I was so enthralled by Flaubert’s Parrot that I immediately ordered some more of Julian Barnes’ books and am slowly working my way through the rest of his oeuvre. I started on The Sense of an Ending with some caution, for very few Booker winning novels that I have read have lived up to the hype. (The Finkler Question sat half read on my desk for many months before it was moved to the back of the bookshelf. Sooner or later, it will be given away.)
The Sense of an Ending was a joy to read, though the subject was anything but delightful. After finishing the book, I googled my way into the Booker forums where readers avidly discussed the whodunnit with several theories of their own, and read some of the comments with almost as much pleasure as the book itself.
Spoilers ahead – discussions abound on whether Junior Adrian was Veronica’s child or Sarah’s, was Adrian Veronica’s long lost brother, why did Adrian kill himself, was it merely out of guilt for having had an affair with his girlfriend’s mother or was it the impact of something darker, like the stigma of incest committed unknowingly. The algebraic equations explaining the complicated relationships between the main characters and the vague conclusion do not take away the depth of the philosophical questions examined in the book, nor do they diminish the consistent beauty of the prose.
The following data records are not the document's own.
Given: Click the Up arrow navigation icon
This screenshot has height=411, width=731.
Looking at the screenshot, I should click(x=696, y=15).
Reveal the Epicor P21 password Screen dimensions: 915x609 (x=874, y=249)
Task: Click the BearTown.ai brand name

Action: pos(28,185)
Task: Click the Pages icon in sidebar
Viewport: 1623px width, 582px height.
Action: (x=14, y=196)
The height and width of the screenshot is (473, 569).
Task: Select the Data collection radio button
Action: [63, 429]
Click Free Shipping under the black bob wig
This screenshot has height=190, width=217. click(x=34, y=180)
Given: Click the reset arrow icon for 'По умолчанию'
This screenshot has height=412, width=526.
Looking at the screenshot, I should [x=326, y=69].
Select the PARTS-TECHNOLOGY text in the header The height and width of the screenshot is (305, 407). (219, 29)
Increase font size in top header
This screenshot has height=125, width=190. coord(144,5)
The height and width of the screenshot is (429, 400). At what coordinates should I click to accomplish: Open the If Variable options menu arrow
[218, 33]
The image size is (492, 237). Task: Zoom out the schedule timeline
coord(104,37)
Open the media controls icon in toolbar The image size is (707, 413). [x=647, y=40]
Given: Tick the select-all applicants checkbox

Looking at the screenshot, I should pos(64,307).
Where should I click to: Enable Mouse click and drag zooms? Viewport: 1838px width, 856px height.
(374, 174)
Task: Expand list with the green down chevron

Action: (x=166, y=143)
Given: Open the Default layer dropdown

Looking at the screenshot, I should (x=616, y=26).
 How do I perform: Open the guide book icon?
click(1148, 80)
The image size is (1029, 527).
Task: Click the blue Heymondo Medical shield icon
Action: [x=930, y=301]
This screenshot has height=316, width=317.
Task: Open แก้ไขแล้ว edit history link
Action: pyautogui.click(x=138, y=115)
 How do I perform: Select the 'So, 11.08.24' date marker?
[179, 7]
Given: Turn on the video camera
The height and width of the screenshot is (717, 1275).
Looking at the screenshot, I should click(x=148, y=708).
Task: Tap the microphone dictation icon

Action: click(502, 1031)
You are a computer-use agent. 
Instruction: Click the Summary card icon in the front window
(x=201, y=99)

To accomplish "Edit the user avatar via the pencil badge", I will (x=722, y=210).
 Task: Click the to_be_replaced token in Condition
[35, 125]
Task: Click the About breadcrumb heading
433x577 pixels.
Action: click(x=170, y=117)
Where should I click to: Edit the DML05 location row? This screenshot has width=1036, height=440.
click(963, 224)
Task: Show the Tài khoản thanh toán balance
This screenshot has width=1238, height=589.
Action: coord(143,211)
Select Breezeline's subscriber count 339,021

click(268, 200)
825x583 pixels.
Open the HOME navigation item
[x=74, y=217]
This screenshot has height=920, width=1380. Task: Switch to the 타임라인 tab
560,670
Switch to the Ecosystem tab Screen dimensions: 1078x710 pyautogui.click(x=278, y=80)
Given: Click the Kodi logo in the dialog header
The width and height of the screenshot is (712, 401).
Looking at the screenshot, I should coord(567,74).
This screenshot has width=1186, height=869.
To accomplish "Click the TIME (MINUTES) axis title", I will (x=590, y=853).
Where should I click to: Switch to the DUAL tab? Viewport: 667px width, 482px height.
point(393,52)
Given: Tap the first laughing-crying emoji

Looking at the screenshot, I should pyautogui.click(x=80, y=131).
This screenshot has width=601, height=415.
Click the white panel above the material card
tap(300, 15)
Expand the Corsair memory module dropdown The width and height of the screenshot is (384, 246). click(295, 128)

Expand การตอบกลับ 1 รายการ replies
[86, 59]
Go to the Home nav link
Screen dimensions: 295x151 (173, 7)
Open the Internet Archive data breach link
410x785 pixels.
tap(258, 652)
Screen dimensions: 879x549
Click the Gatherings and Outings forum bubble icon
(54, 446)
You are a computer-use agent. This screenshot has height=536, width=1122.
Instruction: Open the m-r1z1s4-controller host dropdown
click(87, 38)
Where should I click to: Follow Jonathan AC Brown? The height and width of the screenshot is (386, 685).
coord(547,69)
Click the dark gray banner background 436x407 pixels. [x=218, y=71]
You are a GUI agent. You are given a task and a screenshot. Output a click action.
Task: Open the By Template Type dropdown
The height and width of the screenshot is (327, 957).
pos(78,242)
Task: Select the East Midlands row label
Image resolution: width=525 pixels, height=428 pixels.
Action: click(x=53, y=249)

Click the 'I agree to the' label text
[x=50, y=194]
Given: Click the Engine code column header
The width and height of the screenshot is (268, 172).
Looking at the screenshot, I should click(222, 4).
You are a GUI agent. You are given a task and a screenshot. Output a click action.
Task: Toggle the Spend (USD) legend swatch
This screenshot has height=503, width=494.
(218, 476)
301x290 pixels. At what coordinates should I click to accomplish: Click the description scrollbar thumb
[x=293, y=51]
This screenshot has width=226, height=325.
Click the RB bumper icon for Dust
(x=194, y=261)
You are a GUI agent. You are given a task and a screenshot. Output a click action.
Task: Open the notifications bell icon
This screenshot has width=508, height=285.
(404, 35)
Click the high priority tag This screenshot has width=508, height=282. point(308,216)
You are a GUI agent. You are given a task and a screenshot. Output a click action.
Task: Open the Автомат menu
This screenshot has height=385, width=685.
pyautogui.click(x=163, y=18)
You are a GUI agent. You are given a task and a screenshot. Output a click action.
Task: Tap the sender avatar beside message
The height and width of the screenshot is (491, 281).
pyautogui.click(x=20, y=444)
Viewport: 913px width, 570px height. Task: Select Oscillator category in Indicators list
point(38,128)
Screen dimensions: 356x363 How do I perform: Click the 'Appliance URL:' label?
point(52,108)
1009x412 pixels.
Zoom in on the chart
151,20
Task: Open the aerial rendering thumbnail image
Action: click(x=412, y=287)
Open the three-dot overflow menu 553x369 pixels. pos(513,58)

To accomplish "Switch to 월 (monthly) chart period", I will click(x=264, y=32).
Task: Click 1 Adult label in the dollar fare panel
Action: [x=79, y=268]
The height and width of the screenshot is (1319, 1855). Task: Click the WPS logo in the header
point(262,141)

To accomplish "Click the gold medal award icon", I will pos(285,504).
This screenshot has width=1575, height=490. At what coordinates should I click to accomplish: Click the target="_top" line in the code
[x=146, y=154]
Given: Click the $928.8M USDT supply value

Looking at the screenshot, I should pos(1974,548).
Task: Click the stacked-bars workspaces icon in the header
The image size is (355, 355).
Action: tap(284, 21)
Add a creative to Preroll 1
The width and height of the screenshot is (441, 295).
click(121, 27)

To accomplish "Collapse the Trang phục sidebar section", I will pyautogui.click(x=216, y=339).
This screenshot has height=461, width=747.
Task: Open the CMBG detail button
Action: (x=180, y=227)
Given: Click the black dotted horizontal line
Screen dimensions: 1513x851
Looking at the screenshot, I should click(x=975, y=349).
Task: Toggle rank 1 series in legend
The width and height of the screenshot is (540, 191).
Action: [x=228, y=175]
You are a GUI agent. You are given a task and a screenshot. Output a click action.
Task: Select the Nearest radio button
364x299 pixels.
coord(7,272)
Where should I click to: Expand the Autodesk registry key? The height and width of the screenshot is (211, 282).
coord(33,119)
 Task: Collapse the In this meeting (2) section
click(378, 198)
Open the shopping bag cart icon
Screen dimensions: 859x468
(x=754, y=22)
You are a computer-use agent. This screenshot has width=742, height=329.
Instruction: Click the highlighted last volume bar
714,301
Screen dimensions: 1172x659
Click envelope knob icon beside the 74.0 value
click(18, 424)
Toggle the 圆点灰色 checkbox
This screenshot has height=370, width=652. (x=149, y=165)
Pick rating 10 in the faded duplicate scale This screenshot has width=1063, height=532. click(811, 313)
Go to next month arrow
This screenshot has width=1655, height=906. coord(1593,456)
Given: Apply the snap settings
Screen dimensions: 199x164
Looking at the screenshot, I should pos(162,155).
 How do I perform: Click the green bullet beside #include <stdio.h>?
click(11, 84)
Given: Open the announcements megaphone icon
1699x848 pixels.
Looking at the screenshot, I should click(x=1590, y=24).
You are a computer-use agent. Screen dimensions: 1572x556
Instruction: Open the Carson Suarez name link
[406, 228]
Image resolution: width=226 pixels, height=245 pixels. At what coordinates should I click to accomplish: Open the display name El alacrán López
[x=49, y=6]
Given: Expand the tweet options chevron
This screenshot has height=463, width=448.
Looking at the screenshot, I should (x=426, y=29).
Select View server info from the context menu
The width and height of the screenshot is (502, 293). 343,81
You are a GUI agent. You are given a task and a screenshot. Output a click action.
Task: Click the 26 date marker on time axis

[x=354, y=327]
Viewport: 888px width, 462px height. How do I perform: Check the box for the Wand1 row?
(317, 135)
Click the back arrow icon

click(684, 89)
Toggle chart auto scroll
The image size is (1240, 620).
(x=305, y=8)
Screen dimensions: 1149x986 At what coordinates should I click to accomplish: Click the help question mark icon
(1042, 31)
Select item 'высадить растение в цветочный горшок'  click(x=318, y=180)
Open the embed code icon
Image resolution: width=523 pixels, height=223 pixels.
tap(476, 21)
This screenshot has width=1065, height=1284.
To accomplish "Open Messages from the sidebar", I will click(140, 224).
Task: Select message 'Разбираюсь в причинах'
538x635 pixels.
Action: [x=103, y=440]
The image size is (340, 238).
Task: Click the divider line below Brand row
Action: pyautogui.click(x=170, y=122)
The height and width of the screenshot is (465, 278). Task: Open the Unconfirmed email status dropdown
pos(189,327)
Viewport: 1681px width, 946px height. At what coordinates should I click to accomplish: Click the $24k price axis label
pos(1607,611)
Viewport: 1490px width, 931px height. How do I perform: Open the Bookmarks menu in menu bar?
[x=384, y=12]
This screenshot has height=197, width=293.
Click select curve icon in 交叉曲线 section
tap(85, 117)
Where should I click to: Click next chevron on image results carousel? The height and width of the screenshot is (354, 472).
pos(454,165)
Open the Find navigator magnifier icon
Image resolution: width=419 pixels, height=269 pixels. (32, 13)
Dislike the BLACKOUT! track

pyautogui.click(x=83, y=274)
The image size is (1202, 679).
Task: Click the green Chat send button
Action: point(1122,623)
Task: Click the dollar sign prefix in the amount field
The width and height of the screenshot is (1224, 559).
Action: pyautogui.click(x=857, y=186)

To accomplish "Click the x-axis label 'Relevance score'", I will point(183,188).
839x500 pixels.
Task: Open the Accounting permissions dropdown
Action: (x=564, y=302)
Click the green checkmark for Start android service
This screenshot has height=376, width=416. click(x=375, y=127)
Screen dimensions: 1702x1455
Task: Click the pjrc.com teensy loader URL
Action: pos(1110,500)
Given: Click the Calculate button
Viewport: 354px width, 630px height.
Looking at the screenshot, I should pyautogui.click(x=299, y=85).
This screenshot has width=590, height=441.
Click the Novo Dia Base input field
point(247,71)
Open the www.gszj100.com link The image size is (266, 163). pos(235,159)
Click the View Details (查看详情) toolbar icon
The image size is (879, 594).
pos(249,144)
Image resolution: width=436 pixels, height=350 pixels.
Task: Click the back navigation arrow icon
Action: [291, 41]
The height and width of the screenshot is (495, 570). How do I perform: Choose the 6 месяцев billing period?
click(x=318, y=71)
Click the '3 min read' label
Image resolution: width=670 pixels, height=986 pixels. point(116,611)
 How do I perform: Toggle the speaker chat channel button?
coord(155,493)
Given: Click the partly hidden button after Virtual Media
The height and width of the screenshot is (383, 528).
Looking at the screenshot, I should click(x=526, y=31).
The conclusion was not so much affecting as the last few pages of the first part, which lays bare the stark realities of existence, transforming the protagonist from a precocious teenager into a bored middle aged man who can only reflect on the days of his early youth, having sleepwalked through the rest of his less than remarkable life.
This is one of the more disturbing hypotheses on the meaning of life. Philip Larkin said as much in This be the Verse. Rupert Brooke wrote it in Sonnet Reversed. And perhaps this is what Vikram Seth meant when he wrote that ‘That this is all there is, that this is so’. Only this moment can be claimed as one’s own.